_Task requirements_
For each line of the listing that includes the word "output", show the whole line.

_Excerpted records_
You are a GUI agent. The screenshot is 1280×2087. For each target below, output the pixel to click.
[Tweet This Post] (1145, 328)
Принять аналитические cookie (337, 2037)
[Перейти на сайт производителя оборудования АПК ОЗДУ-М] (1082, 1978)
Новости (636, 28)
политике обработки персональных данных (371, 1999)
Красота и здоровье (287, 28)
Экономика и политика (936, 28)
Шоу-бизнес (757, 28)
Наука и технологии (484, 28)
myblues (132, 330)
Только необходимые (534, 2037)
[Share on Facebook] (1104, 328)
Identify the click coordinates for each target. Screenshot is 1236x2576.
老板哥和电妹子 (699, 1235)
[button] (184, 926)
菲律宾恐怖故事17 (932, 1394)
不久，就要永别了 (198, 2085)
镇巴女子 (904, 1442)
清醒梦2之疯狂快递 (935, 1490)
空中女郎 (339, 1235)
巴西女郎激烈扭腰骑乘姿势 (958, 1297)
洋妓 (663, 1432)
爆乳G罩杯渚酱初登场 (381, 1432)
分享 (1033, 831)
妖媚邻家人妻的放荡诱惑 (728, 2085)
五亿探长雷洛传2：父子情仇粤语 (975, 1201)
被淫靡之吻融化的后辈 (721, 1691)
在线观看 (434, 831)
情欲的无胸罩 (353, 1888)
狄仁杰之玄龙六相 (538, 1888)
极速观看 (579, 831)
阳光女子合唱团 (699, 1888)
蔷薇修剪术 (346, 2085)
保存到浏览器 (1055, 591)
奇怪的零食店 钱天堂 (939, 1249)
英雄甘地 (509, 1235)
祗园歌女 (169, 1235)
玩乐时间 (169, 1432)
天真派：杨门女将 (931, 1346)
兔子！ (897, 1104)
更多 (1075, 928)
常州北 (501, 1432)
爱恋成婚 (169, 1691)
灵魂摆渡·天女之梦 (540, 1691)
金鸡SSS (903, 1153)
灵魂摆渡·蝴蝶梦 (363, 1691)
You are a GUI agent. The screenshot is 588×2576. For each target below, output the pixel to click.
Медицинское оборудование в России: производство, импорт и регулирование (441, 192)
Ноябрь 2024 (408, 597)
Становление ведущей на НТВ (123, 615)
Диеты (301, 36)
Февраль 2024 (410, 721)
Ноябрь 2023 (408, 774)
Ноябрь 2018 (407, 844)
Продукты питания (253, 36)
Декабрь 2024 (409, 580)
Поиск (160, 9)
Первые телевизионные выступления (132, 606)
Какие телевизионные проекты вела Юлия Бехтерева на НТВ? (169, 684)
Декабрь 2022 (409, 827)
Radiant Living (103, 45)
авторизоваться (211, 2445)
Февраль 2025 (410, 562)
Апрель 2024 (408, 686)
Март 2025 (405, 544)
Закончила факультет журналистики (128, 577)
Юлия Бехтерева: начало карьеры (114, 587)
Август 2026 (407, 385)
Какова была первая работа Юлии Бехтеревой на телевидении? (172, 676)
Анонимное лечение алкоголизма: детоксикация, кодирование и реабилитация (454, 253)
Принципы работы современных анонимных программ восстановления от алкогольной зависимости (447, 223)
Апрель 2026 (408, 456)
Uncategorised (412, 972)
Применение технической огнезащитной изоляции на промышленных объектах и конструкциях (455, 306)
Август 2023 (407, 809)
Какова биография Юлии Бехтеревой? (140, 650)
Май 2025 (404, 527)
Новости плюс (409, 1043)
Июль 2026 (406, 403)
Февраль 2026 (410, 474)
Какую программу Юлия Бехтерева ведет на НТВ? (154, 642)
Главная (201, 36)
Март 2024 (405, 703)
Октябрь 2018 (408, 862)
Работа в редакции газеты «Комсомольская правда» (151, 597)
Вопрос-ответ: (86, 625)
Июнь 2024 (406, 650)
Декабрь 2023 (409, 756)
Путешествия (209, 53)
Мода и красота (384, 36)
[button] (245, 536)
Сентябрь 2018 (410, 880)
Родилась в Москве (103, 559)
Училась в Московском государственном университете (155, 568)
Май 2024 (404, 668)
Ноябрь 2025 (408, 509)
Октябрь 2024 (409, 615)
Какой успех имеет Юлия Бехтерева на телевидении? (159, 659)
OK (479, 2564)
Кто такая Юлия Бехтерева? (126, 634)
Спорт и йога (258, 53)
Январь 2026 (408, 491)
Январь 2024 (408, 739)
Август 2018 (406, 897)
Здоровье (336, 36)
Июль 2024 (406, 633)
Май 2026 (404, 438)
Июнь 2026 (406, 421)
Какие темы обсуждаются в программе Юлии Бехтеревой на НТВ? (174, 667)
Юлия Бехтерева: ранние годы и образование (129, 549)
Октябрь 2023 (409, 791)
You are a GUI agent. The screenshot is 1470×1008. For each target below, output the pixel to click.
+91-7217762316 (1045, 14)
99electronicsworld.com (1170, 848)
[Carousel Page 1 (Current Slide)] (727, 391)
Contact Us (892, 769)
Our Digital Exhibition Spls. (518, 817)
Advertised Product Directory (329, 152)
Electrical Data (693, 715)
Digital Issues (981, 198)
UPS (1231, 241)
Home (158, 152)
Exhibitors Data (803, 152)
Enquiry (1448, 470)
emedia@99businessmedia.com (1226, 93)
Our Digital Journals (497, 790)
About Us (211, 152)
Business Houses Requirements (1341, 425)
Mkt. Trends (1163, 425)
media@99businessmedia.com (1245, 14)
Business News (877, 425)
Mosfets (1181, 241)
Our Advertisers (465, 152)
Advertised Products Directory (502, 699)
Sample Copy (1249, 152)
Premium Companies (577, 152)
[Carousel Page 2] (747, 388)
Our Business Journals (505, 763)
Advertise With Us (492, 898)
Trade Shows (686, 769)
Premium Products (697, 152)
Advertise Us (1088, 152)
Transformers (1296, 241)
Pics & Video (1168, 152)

_Response_
You are a GUI agent. The screenshot is 1280×2087. For each target below, output the pixel to click.
You are a GUI agent. The screenshot is 588×2576. For each target below, output the pixel to click.
You are a GUI agent. The screenshot is 1470×1008. For each target below, output the pixel to click.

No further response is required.